The Bellan group's first attempt at explaining this phenomenon was a model suggesting that some fraction of the electrons manages to avoid colliding with other particles during the first micron of travel. According to the theory, that allowed the electrons to accelerate to slightly higher velocity, and once going faster, they could travel just a little bit farther before encountering another particle with which they might collide. Some fraction of those now-faster electrons would again avoid a collision for a time, allowing them to attain an even higher speed, which would allow them to travel even farther, creating a positive feedback loop that would allow a few lucky electrons to go farther and faster, attaining high speeds and high energies.
But while compelling, the theory was wrong, Bellan says.

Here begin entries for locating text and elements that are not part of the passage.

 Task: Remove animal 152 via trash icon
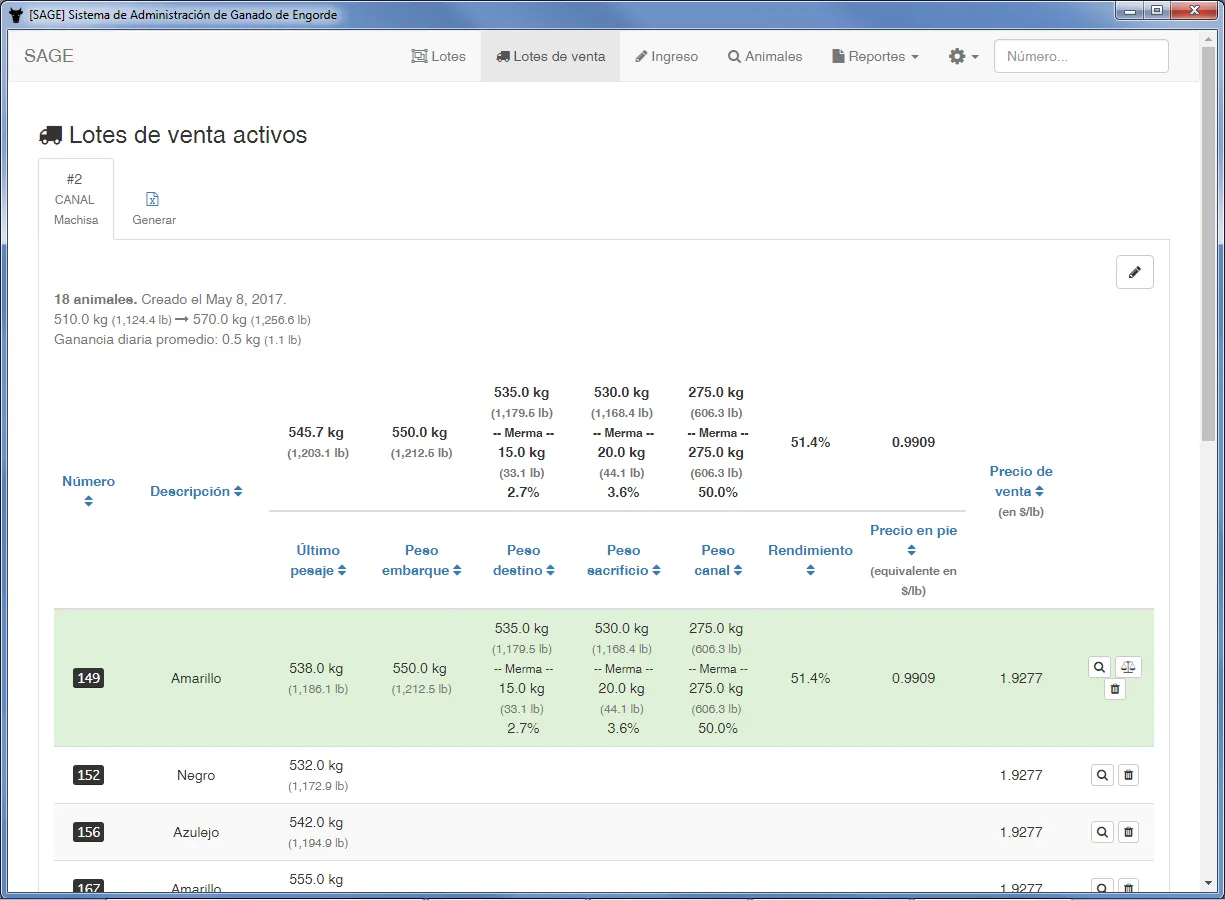click(1128, 774)
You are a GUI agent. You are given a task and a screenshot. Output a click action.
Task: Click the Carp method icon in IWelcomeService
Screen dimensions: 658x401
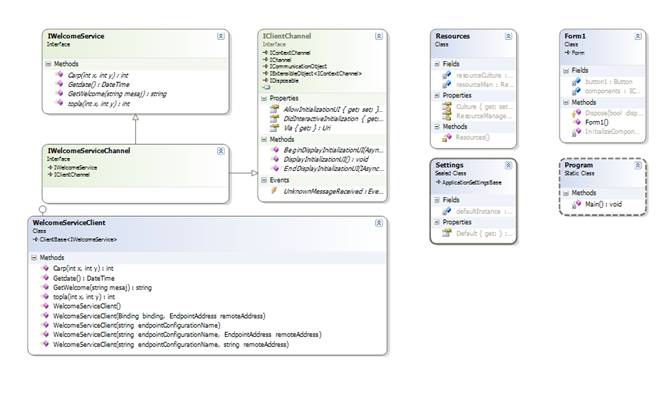pyautogui.click(x=58, y=75)
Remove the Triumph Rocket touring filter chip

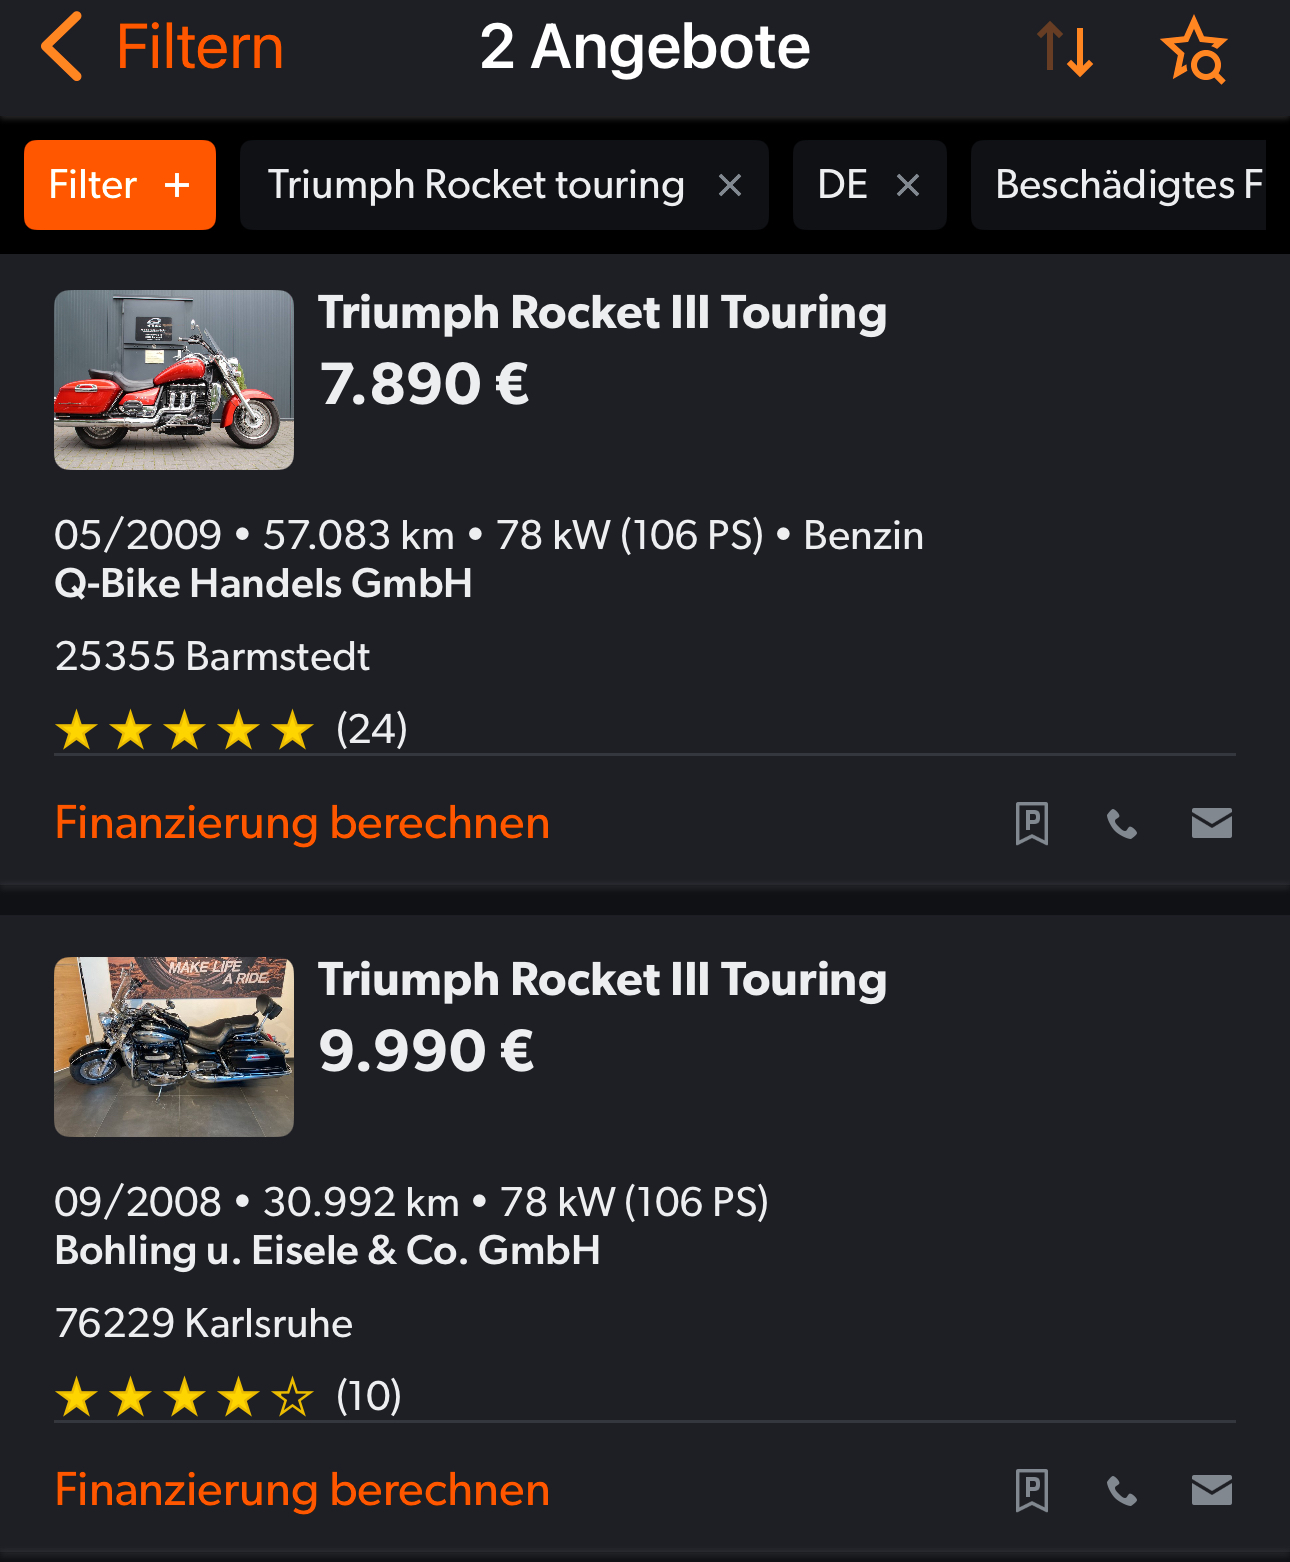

"It was realized that this argument has a flaw," he says, "because electrons don't really collide in the sense of hitting something or not hitting something. They are all actually deflecting a little bit all the time. So, there's no such thing as an electron that's colliding or not colliding."
Yet, high-energy electrons do appear in the cold plasma of the jet experiment. To find out why, Bellan developed a computer code that calculated the actions of 5,000 electrons and 5,000 ions continuously deflecting off each other in an electric field. To suss out how a few electrons were managing to reach high energies, he tweaked the parameters and watched how the electrons' behavior changed.
As electrons accelerate in the electric field, they pass near ions but never actually touch them. Occasionally, an electron whizzes so closely past an ion that it transfers energy to an electron attached to the ion and slows down, with the now "excited" ion radiating visible light. Because electrons only occasionally pass so closely, they usually just deflect slightly from the ion without exciting it. This occasional energy leakage occurs in most electrons, which means they never attain high energies.
When Bellan tweaked his simulation, a few high-energy electrons capable of creating X-rays appeared. "The lucky few that never come close enough to an ion to excite it never lose energy," he adds. "These electrons are continuously accelerated in the electric field and ultimately attain sufficient energy to produce the X-rays."
Bellan says that if this behavior occurs in the plasma jet in his Caltech lab, it probably happens in solar flares and astrophysical situations as well. This may also explain why unexpectedly high-energy X-rays are sometimes seen during fusion-energy experiments.
"There's a long history of people seeing things that they thought were useful fusion," he says. "It turns out it was fusion, but it wasn't really useful. It was intense transient electric fields produced by instabilities accelerating a few particles to extremely high energy. This might be explaining what was going on. That's not what people want, but it is probably what happens."
The paper describing the work, "Energetic electron tail production from binary encounters of discrete electrons and ions in a sub-Dreicer electric field," appeared in the October 20 issue of Physics of Plasmas and was presented on November 3 at the 65th Annual Meeting of the American Physical Society Division of Plasma Physics in Denver, Colorado.
Funding for the research was provided by the National Science Foundation and the Air Force Office of Scientific Research.